The report ‘Unleashing India’s Innovation’ reveals that about two percent of Indians who live abroad collectively earn almost two thirds of India’s GDP. It emphasizes how creating and commercializing ‘new to the world knowledge’ as well as diffusing and absorbing existing knowledge capital can help India sustain its faster growth rate.
“The world has acknowledged India’s R&D potential and more than 300 multinational corporations have set up R&D and technical centers in India,” said Isabel Guerrero, World Bank Country Director for India.
Innovation in India must be thought of as improving business practices across the entire economy. While India is emerging as a top global innovator in sectors such as biotechnology and information technology, only a meager three percent of the Indian workforce is in the modern private sector, while roughly 90 percent remains in the informal sector.
“The disparities in productivity levels across firms within the manufacturing sector is wider in India than in China, Mexico, the Russian Federation, and the Republic of Korea,” said Mark Dutz, World Bank senior economist and editor of the report. “The output of the economy could increase five-fold if all enterprises could achieve national best practices based on knowledge already in use in India,” he added.
To achieve this, the report recommends an increase in the fiscal and managerial autonomy of universities and colleges, and the encouragement of greater private participation in higher education.

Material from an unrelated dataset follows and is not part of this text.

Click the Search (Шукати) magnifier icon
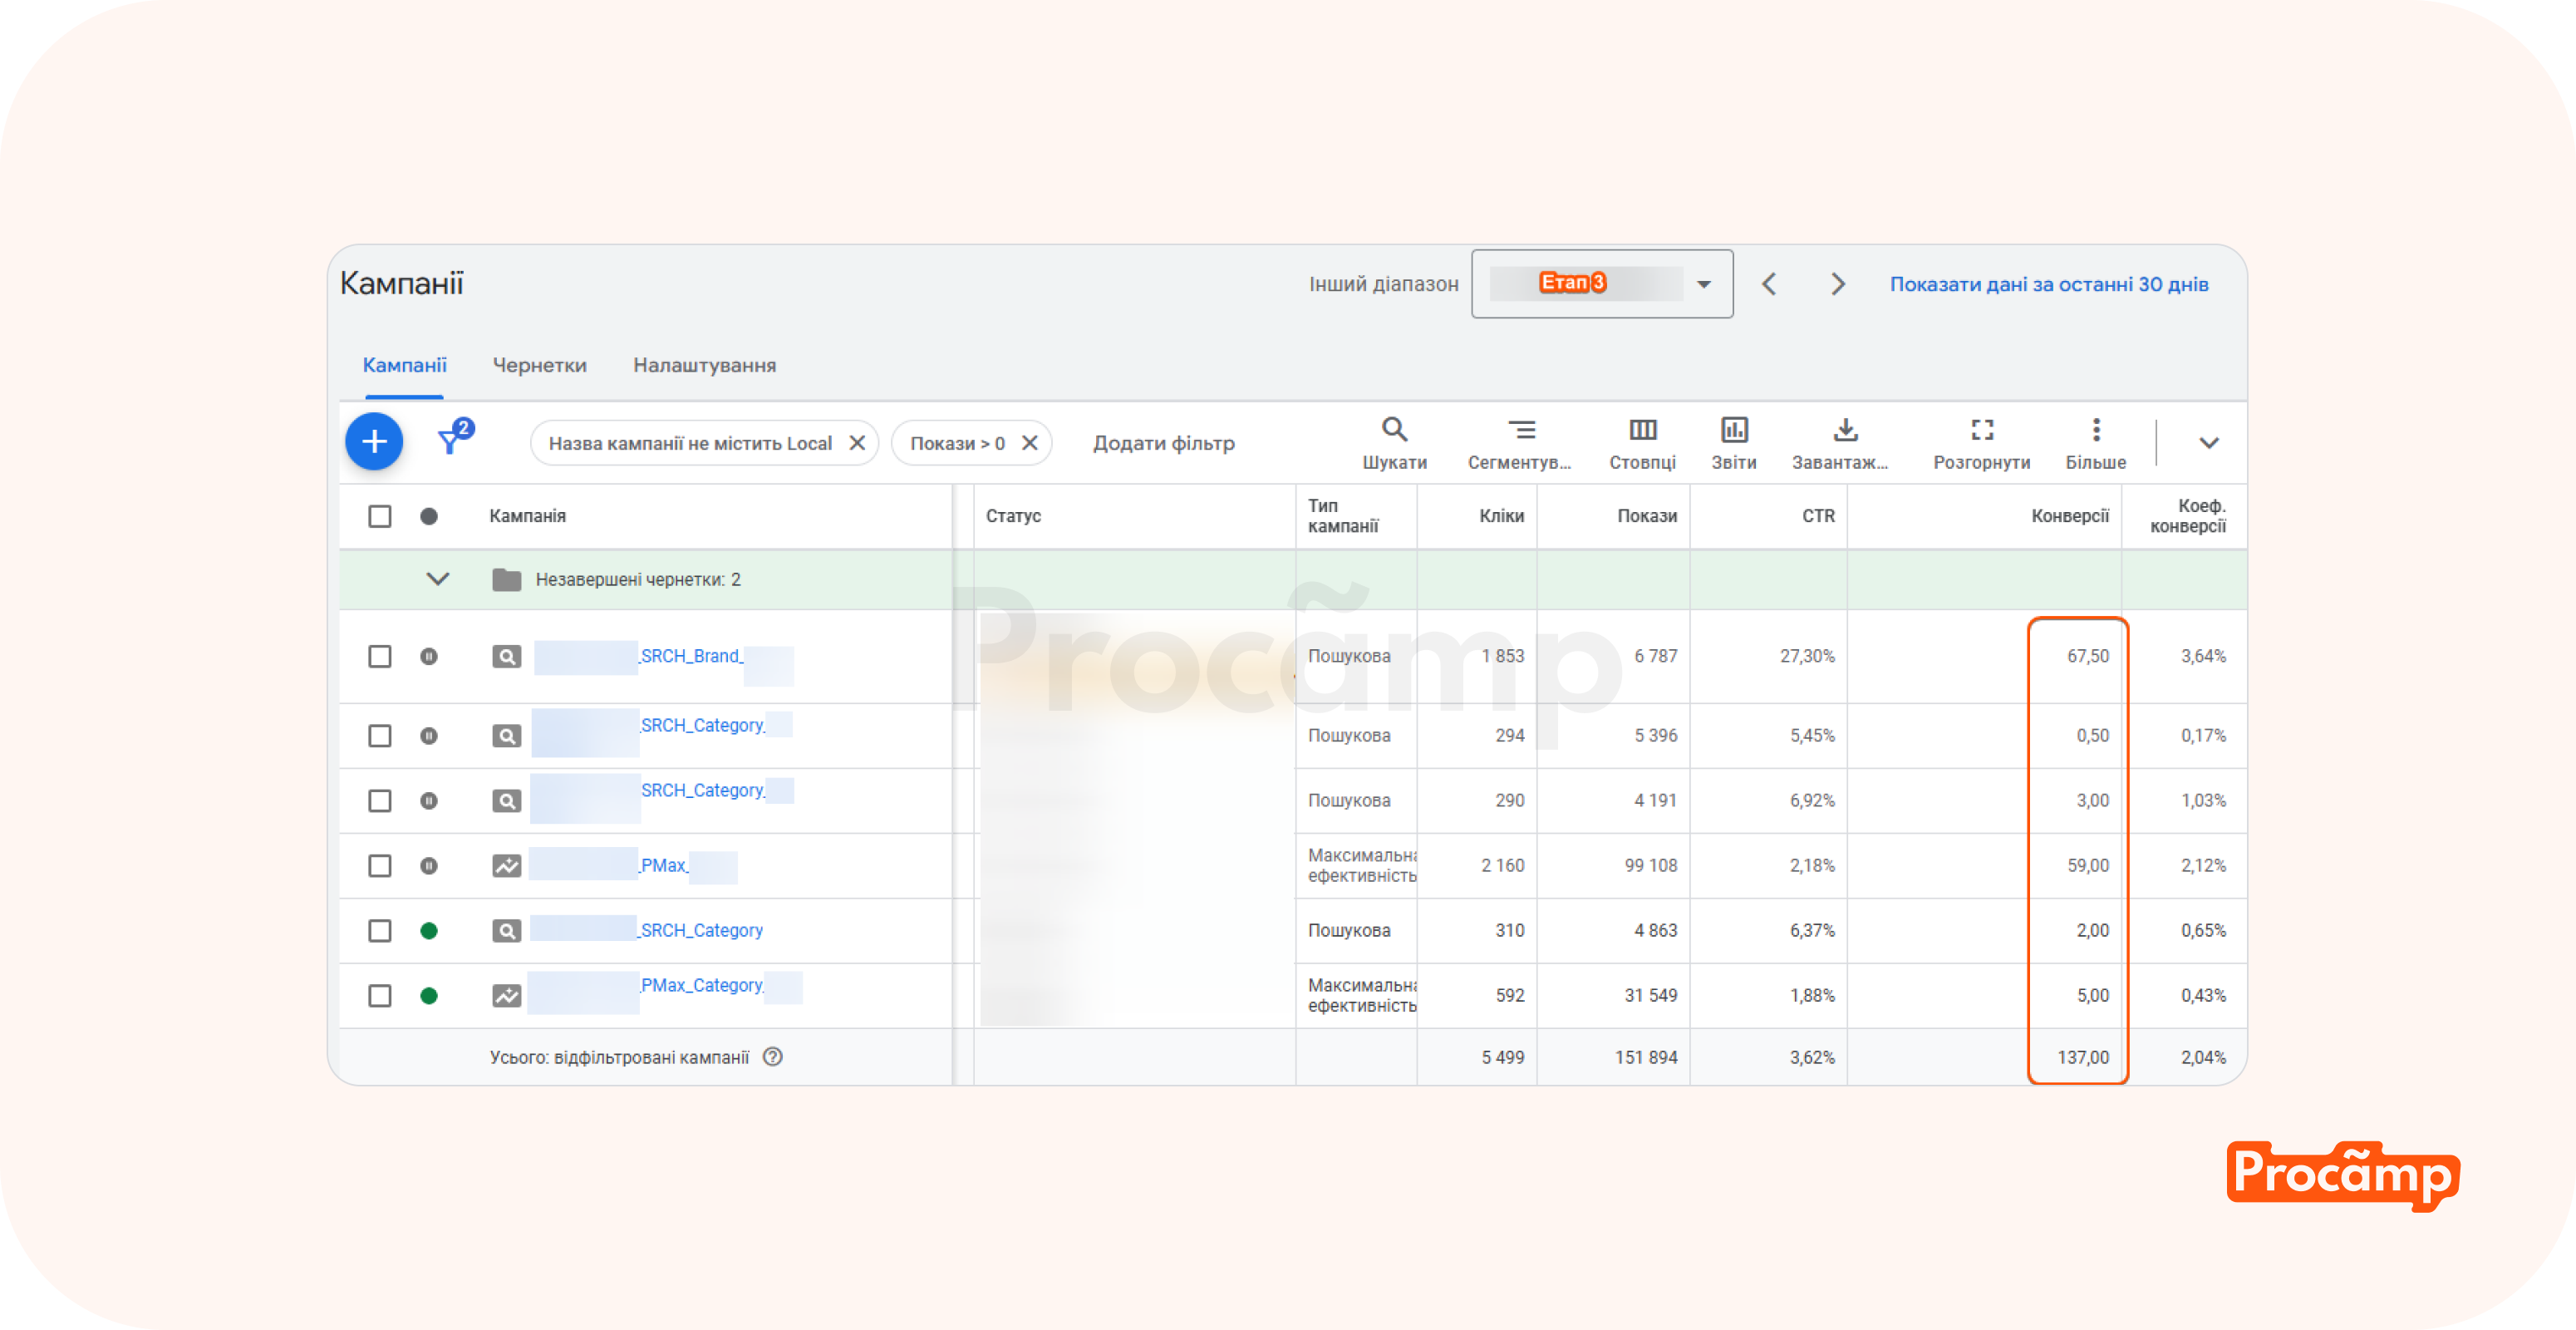Image resolution: width=2576 pixels, height=1330 pixels. [x=1394, y=431]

Encouraging stronger competition among enterprises is particularly important. Since the Indian economy opened up in 1991, the vast majority of private sector investments in R&D were in sectors most open to competition.
The report suggests removing non-essential regulations in product, land, labor, capital, and infrastructure markets. Easing of remaining limits on small industries, restrictions on foreign direct investment, and barriers to import competition are also recommended.